● Task details
In exact form, please repeat the records from their opening line down to the line with "Redakční systém UNITED-NUKE (215, 2536)", including that line.

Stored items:
● ● ●
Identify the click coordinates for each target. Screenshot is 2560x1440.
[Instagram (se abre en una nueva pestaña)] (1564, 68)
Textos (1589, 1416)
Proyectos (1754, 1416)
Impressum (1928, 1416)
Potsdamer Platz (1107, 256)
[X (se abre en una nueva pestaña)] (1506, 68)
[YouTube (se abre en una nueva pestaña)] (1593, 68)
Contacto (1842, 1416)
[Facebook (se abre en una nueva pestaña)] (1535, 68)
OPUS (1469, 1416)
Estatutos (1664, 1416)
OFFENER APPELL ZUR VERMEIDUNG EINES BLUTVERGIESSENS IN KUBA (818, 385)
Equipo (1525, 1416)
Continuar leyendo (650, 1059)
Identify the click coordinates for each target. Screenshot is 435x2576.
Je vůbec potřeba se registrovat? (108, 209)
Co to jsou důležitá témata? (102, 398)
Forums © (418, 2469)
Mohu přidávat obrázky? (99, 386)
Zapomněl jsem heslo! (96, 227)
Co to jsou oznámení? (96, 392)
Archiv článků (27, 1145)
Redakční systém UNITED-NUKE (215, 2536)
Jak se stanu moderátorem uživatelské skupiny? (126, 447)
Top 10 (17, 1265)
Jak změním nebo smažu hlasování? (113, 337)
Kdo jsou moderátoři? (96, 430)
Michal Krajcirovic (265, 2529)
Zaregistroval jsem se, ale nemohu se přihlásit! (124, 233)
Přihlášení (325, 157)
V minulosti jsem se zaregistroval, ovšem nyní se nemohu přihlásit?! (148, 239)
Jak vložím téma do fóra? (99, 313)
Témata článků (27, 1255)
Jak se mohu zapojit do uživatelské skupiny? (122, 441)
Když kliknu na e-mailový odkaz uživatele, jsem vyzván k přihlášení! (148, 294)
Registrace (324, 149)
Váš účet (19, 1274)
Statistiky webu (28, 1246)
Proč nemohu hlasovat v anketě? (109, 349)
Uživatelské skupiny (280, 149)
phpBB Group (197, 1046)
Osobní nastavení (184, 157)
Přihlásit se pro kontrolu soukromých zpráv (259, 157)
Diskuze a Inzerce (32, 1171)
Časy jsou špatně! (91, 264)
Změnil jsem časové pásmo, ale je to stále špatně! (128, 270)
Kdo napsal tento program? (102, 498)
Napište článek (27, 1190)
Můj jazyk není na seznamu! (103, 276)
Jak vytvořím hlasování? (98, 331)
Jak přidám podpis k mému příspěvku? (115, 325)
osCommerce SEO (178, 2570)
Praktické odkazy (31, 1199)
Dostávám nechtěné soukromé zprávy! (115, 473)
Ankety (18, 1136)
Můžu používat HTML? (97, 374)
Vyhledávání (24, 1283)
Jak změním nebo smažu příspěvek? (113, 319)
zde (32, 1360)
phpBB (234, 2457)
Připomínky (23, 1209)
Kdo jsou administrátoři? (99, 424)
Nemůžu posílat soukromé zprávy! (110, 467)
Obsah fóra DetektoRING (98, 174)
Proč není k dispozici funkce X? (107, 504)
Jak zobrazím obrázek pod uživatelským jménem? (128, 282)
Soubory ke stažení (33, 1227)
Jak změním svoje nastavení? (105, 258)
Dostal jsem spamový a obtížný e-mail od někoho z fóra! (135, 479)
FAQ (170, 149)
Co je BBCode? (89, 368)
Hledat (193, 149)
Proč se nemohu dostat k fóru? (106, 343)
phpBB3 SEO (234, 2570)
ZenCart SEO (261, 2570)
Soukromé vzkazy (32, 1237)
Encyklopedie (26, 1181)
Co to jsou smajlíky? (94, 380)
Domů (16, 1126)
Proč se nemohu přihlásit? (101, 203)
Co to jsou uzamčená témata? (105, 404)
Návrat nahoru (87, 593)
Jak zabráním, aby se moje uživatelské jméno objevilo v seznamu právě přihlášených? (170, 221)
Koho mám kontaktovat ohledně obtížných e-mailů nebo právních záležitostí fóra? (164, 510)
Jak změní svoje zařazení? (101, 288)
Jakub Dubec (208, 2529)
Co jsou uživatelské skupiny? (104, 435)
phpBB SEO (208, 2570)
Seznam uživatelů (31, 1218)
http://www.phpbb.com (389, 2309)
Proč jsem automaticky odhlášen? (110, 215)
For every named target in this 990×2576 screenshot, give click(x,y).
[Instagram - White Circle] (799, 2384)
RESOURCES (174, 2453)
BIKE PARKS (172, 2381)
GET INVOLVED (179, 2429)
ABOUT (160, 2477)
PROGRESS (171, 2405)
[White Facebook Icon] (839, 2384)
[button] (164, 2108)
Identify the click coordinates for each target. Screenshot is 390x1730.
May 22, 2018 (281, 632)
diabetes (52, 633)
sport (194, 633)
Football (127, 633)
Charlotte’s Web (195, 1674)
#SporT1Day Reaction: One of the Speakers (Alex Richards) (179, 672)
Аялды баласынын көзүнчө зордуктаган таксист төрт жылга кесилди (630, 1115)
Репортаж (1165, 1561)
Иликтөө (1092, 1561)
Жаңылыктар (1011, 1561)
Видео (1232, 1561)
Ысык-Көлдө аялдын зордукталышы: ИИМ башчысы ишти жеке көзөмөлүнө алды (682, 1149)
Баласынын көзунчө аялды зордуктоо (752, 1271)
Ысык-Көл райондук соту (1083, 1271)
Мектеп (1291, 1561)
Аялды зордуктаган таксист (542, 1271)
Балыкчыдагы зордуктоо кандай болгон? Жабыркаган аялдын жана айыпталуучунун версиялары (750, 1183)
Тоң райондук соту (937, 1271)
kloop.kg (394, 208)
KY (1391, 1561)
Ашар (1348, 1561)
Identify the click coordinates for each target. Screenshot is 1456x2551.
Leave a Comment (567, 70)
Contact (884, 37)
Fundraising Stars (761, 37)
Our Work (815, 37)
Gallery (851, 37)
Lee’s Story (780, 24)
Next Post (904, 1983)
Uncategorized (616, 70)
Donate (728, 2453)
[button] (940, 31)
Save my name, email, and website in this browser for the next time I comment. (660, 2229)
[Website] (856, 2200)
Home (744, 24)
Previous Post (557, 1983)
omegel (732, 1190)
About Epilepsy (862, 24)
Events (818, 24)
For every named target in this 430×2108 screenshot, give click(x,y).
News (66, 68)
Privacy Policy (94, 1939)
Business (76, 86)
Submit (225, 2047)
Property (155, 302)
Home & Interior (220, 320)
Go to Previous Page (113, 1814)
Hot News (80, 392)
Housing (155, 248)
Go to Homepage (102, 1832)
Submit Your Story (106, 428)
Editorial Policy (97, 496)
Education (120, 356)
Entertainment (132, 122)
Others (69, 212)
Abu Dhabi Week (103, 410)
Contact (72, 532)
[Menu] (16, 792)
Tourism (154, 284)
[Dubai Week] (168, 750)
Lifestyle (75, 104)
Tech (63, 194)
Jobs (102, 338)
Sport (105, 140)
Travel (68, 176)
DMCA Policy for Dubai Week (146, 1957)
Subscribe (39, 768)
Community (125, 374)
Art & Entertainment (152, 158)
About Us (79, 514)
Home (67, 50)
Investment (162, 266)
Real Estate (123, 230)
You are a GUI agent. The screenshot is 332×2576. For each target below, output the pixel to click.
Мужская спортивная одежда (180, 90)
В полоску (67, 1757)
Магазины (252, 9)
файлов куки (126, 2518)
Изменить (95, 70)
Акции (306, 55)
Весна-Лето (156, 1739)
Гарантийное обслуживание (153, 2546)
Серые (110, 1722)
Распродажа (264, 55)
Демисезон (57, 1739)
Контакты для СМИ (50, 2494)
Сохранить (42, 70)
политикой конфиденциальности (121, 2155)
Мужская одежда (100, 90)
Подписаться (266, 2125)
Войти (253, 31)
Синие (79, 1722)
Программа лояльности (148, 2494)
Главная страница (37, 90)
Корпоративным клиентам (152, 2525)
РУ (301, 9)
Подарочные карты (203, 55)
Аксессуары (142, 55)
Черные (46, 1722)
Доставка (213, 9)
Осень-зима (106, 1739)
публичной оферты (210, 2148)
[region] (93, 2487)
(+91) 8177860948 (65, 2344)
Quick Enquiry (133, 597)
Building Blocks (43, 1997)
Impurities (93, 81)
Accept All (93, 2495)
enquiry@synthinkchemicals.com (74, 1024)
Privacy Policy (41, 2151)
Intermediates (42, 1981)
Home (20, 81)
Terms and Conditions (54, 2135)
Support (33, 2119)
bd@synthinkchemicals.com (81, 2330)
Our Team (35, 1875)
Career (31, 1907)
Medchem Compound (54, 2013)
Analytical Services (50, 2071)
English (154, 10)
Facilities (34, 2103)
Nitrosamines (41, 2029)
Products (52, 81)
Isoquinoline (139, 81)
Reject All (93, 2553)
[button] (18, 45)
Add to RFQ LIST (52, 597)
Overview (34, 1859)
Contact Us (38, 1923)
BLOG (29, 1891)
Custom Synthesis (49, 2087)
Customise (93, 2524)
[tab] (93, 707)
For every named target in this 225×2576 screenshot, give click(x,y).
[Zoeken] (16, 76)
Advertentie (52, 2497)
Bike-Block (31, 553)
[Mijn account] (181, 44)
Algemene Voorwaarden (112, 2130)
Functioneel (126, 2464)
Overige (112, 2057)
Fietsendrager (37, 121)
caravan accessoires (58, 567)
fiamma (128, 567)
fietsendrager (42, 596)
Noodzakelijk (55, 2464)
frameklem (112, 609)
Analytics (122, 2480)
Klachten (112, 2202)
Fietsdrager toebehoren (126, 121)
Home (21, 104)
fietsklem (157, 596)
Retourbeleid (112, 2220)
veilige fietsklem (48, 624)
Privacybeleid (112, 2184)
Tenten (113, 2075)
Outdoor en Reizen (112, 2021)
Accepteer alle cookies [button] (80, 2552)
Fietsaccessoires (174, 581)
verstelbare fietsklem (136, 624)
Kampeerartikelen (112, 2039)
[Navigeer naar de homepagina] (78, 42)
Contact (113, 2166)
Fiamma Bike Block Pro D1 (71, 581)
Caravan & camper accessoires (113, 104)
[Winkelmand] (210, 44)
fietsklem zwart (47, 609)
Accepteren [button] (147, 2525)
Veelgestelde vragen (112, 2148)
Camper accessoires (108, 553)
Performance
● ● ●
● Answer box
Identify the click coordinates for each target. Screenshot is 2560x1440.
[Instagram (se abre en una nueva pestaña)] (1564, 68)
Textos (1589, 1416)
Proyectos (1754, 1416)
Impressum (1928, 1416)
Potsdamer Platz (1107, 256)
[X (se abre en una nueva pestaña)] (1506, 68)
[YouTube (se abre en una nueva pestaña)] (1593, 68)
Contacto (1842, 1416)
[Facebook (se abre en una nueva pestaña)] (1535, 68)
OPUS (1469, 1416)
Estatutos (1664, 1416)
OFFENER APPELL ZUR VERMEIDUNG EINES BLUTVERGIESSENS IN KUBA (818, 385)
Equipo (1525, 1416)
Continuar leyendo (650, 1059)
Identify the click coordinates for each target. Screenshot is 435x2576.
Je vůbec potřeba se registrovat? (108, 209)
Co to jsou důležitá témata? (102, 398)
Forums © (418, 2469)
Mohu přidávat obrázky? (99, 386)
Zapomněl jsem heslo! (96, 227)
Co to jsou oznámení? (96, 392)
Archiv článků (27, 1145)
Redakční systém UNITED-NUKE (215, 2536)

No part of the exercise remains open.